Extrait du texte »
....................
Tout ça fait véritablement partie de son ADN, à tel point que si on retire le système de champion illimité, le jeu n’a plus vraiment de sens, et nécessiterait même qu’on revoie ses règles en profondeur (à part peut-être faire prendre la place du champion par le challenger, pour trouver une solution simple, mais bon…). Autant dans QPUC, retirer le système de champion ne change rien à la mécanique ; autant dans TLMVPSP, clairement, si.

Et d’une certaine façon… j’irais même jusqu’à dire que, malgré son côté pionnier, ça reste quand même le jeu qui exploite (et continue à exploiter) son système de champion de la façon la plus aboutie. Car tous les avantages conférés au champion que je viens de citer, il n’y a que ce jeu qui va jusque-là.
En effet, à partir de ce paragraphe, tous les jeux que je vais mentionner ont fait sauter la limite du nombre de participations du champion ; mais pour le reste, c’est plus variable. Des jeux qui font arriver leur champion comme une fleur au bout d’un certain nombre de manches (en lui faisant sauter le début), on en trouve quelques-uns (Seriez-vous un bon expert ? version 3, Harry version 2, Trouvez l’intrus, Questions pour un super champion, Le grand Slam) ; des jeux qui confèrent un avantage au champion avant qu’il ne commence à jouer, un peu moins mais ça arrive (NOPLP version 2 en particulier) ; des jeux qui départagent les égalités en se basant sur le statut de champion, idem (NOPLP v2 et Trouvez l’intrus, mais aussi plus ponctuellement Tout le monde a son mot à dire)… mais des jeux dans lesquels le champion a un impact y compris lorsqu’il ne joue pas activement, seul TLMVPSP l’a fait. Ce qui en fait donc le plus abouti du lot à ce niveau-là.
....................
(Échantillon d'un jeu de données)
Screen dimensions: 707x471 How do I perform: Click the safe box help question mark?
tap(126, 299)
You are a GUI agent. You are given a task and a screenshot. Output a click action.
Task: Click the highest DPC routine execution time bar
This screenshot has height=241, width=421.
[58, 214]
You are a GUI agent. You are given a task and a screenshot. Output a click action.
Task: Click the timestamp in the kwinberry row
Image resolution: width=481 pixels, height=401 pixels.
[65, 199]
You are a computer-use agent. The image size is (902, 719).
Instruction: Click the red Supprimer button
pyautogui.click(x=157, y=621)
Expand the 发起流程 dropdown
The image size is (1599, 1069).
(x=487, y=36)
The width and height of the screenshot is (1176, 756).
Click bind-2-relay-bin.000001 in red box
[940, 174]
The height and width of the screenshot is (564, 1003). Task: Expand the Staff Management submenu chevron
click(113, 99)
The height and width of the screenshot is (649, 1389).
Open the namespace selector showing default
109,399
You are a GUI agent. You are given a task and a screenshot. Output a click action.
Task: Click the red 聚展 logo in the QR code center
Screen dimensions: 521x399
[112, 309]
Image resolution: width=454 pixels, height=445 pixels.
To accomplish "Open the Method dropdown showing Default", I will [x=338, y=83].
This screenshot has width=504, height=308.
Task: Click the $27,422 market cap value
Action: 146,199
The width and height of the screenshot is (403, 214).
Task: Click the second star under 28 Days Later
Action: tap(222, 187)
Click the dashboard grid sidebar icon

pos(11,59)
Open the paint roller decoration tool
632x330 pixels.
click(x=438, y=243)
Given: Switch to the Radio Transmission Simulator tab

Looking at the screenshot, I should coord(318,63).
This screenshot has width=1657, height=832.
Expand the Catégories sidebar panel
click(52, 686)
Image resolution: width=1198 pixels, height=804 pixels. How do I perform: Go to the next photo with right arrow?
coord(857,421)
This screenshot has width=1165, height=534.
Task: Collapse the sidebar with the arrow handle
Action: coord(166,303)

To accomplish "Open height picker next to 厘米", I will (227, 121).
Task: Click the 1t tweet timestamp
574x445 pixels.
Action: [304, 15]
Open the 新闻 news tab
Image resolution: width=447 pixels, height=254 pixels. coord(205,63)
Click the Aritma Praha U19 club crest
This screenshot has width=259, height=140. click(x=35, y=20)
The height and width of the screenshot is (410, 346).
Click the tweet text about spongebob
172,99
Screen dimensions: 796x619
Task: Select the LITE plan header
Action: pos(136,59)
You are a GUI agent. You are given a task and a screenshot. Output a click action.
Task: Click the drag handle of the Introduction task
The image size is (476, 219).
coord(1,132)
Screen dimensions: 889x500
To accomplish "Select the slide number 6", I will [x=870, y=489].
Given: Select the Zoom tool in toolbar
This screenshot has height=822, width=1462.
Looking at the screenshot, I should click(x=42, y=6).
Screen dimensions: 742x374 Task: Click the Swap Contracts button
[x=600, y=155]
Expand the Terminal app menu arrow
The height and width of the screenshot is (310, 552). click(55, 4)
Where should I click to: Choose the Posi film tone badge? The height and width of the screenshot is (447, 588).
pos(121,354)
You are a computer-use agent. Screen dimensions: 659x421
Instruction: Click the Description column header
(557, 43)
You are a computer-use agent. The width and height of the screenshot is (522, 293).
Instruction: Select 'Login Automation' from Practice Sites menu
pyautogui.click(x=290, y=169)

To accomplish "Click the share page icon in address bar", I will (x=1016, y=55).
....................
Exercice 1 » D'après l'extrait, quel est le seul jeu dans lequel le champion a un impact même lorsqu'il ne joue pas activement ?
Exercice 2 » Recopiez le passage de l'extrait allant de "Tout ça fait" jusqu'à "TLMVPSP, clairement, si.", en y remplaçant "règles" par "modalités".
Appuyez-vous uniquement sur l'extrait pour répondre.

Réponse rédigée 1 » Seul TLMVPSP l'a fait.

Réponse rédigée 2 »
Tout ça fait véritablement partie de son ADN, à tel point que si on retire le système de champion illimité, le jeu n’a plus vraiment de sens, et nécessiterait même qu’on revoie ses modalités en profondeur (à part peut-être faire prendre la place du champion par le challenger, pour trouver une solution simple, mais bon…). Autant dans QPUC, retirer le système de champion ne change rien à la mécanique ; autant dans TLMVPSP, clairement, si.